**Exercise A:** From the article on Elie Khouri below, list every artist named as having works in his art collection.
**Exercise B:** In the article on Elie Khouri below, reproduce word for word the passage from "In 2023, Khouri" to "over 77 entrepreneurs.".

**Given text:**
◆ ◆ ◆ ◆ ◆
Lebanese-French entrepreneur (born May 8, 1964)

Elie Khouri (born May 8, 1964) is a Lebanese-French businessman, entrepreneur, and art patron, who is the founder and chairman of Vivium, a single-family office based in Dubai. Since 2019, he has been the chairman of Omnicom Media Group for the Middle East and North Africa (MENA), having previously served as the CEO from 2006 to 2019.

Khouri is also one of the main "sharks" on Shark Tank Dubai.

== Early life and education ==
Khouri was born in Beirut in 1964. His early life was affected by the Lebanese Civil War, as his family was unable to relocate from the city. He attended the American University of Beirut, where he earned a bachelor's degree in business administration in 1986 and an MBA in business and finance in 1988.

== Career ==
After graduation, Khouri began his career with Batten, Barton, Durstine & Osborn (BBDO) in Cyprus. In the 1990s, he held senior roles at Impact BBDO in Dubai and Beirut, serving as associate managing director of the Beirut office from 1996 to 2001.

In 2001, Khouri moved to Dubai and was instrumental in restructuring Omnicom's media operations into Optimum Media Direction (OMD), which became a leading media agency in the Middle East by 2005. In 2006, Omnicom Media Group expanded its presence in the Middle East and North Africa (MENA) by launching PHD globally and opening a new office in Dubai. This expansion led to the creation of the Omnicom Media Group MENA, where Khouri transitioned from his regional managing director role at OMD to become the group's CEO. He held this position until 2019, when he was appointed chairman.

In 2017, Khouri founded Vivium, a single-family office that invests in real estate, design, ventures, and collectibles including art. Khouri was involved in launching Sotheby's International Realty in Dubai and supported its expansion into KSA, the UK, and Spain. In 2023, Elie brought Vivium into the hospitality sector with the acquisition of a boutique hotel in Paros, Greece. He also introduced design brands like Cassina, Kettal, and Rimadesio to Dubai within Vivium's portfolio, starting with the opening of the first Cassina mono-brand store in the region in March 2023.

In 2023, Khouri served as a member of the jury in the first season of Shark Tank Dubai. In 2025, Khouri returned as a main panel investor for the third season of Shark Tank Dubai which featured over 77 entrepreneurs.

==Art collecting and patronage==
Khouri is an art collector and patron. His collection includes contemporary paintings, sculptures, and design pieces, featuring works by artists such as Kehinde Wiley, George Condo, Christina Quarles, Carol Bove, and Olafur Eliasson. Elie's art collection features pieces that explore a variety of contemporary and timeless themes, expressed through diverse artistic styles.

Khouri is a member of Tate's Middle East and North Africa Acquisitions Committee and MoMA's Media and Performance Committee. He also supports the Lebanese Pavilion at the Venice Biennale and the Association for the Promotion and Exhibition of the Arts in Lebanon.

In 2023 and 2024, Khouri was featured on the Top 200 Collectors list by ARTnews.

== Personal life ==
Khouri married Mylene Khouri in 1992. They have since separated, and have three daughters together.
◆ ◆ ◆ ◆ ◆
**Data shown:**
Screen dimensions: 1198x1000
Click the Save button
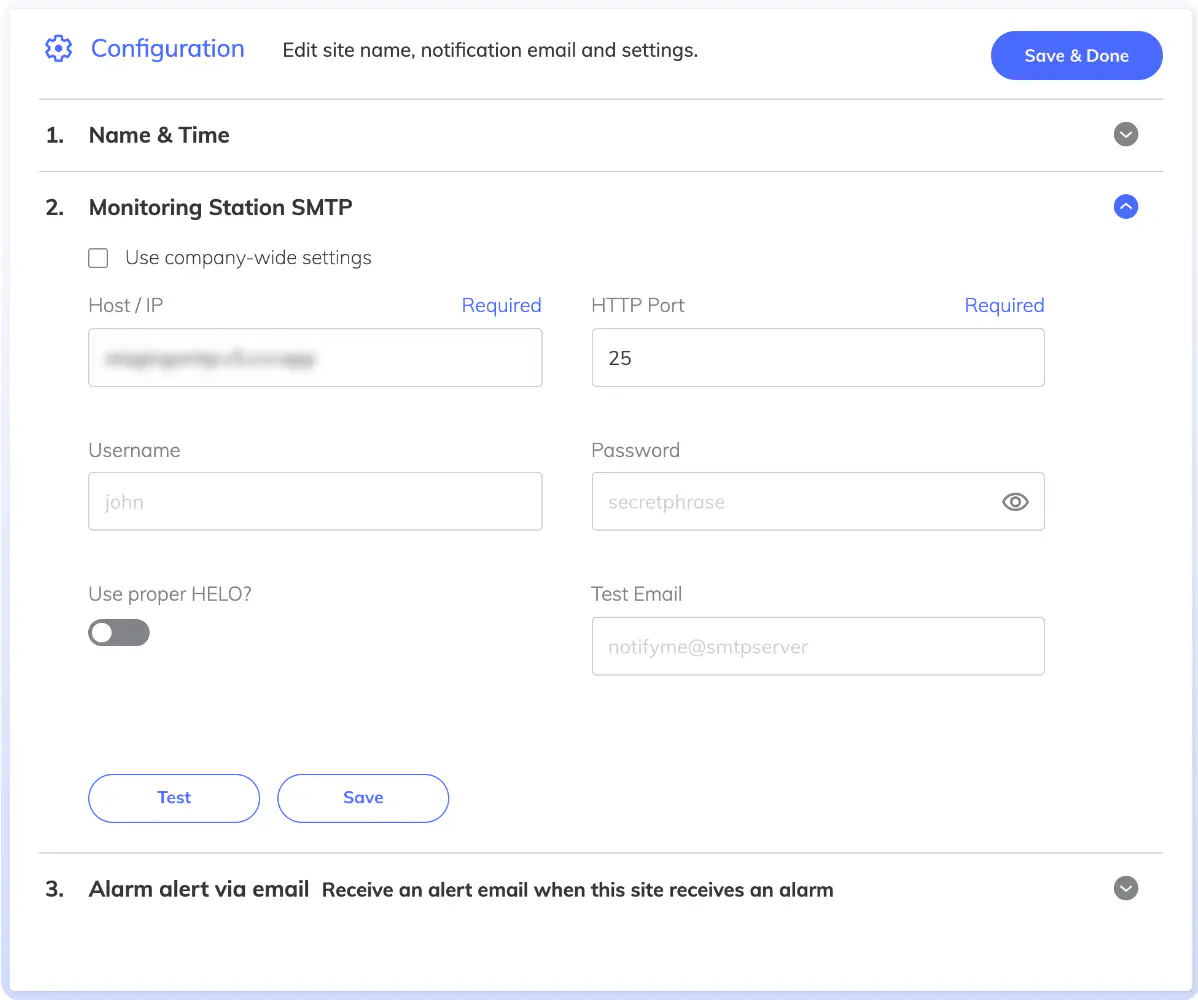[363, 798]
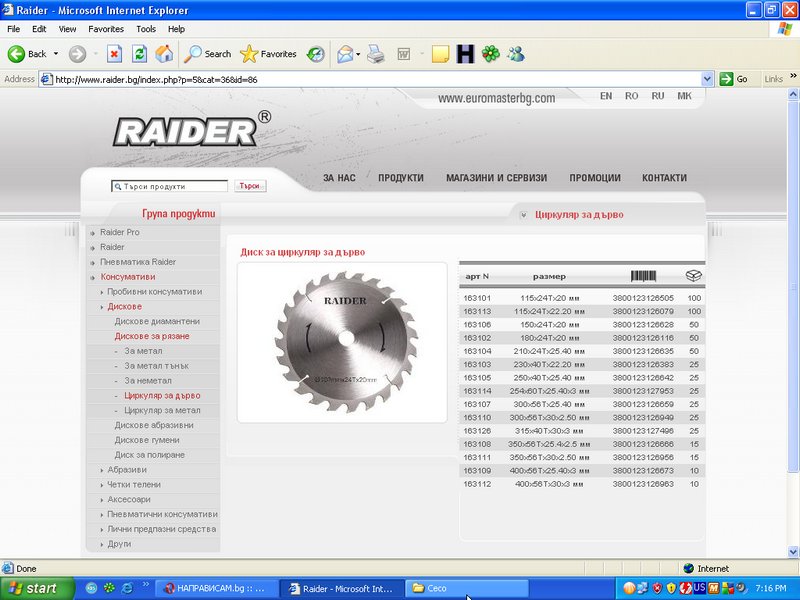Open the КОНТАКТИ page
800x600 pixels.
coord(663,177)
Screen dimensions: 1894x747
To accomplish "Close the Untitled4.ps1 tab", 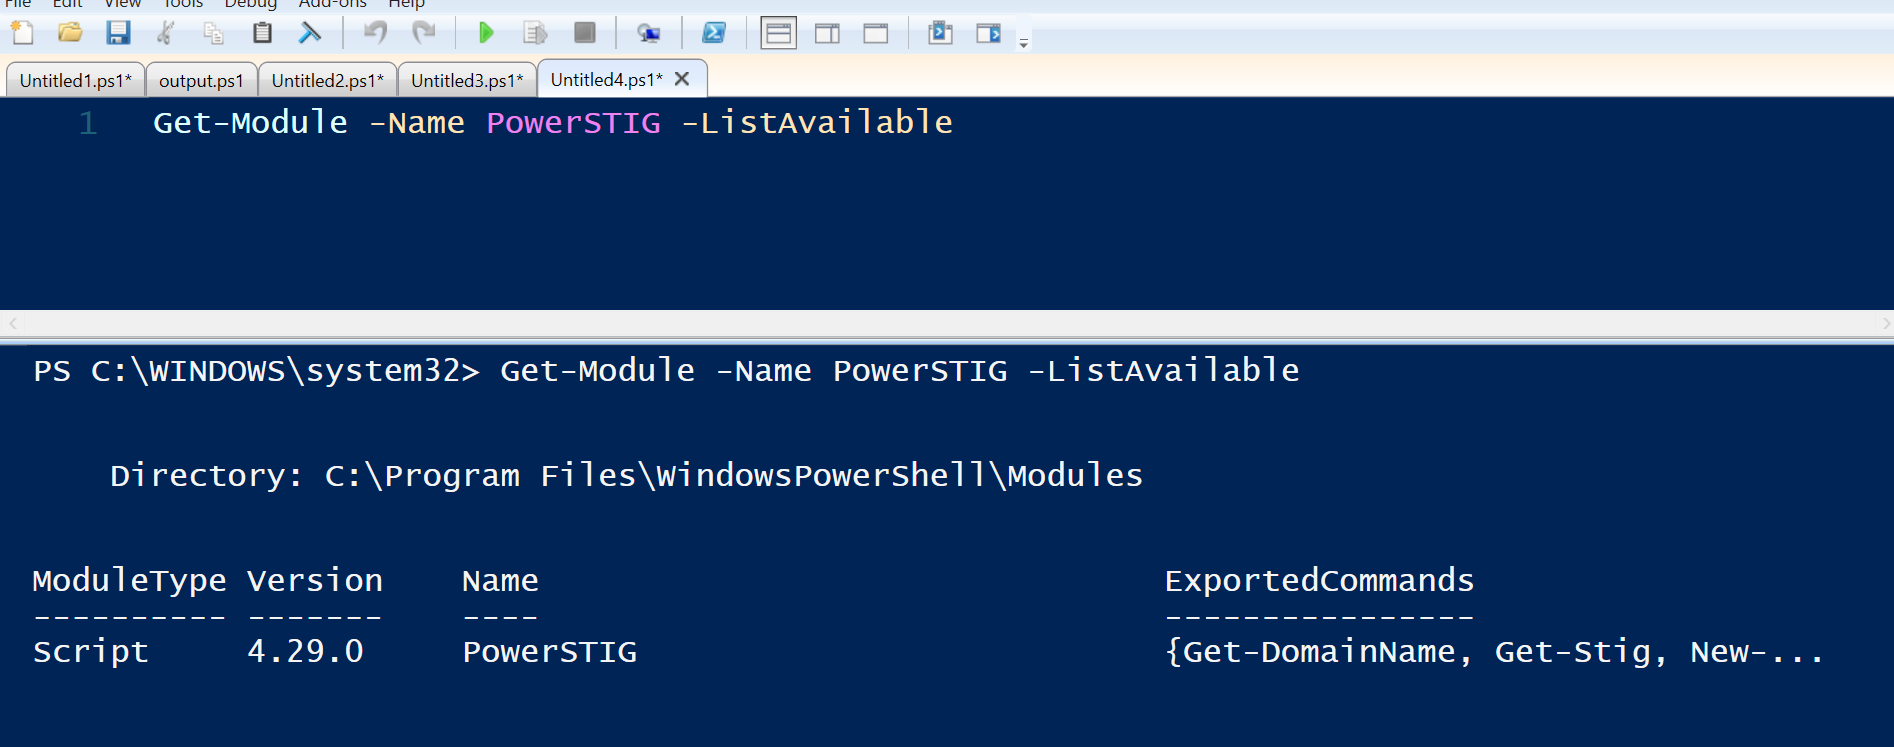I will [x=681, y=78].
◆ ◆ ◆ ◆ ◆
**Exercise solution A:** Kehinde Wiley, George Condo, Christina Quarles, Carol Bove, Olafur Eliasson

**Exercise solution B:**
In 2023, Khouri served as a member of the jury in the first season of Shark Tank Dubai. In 2025, Khouri returned as a main panel investor for the third season of Shark Tank Dubai which featured over 77 entrepreneurs.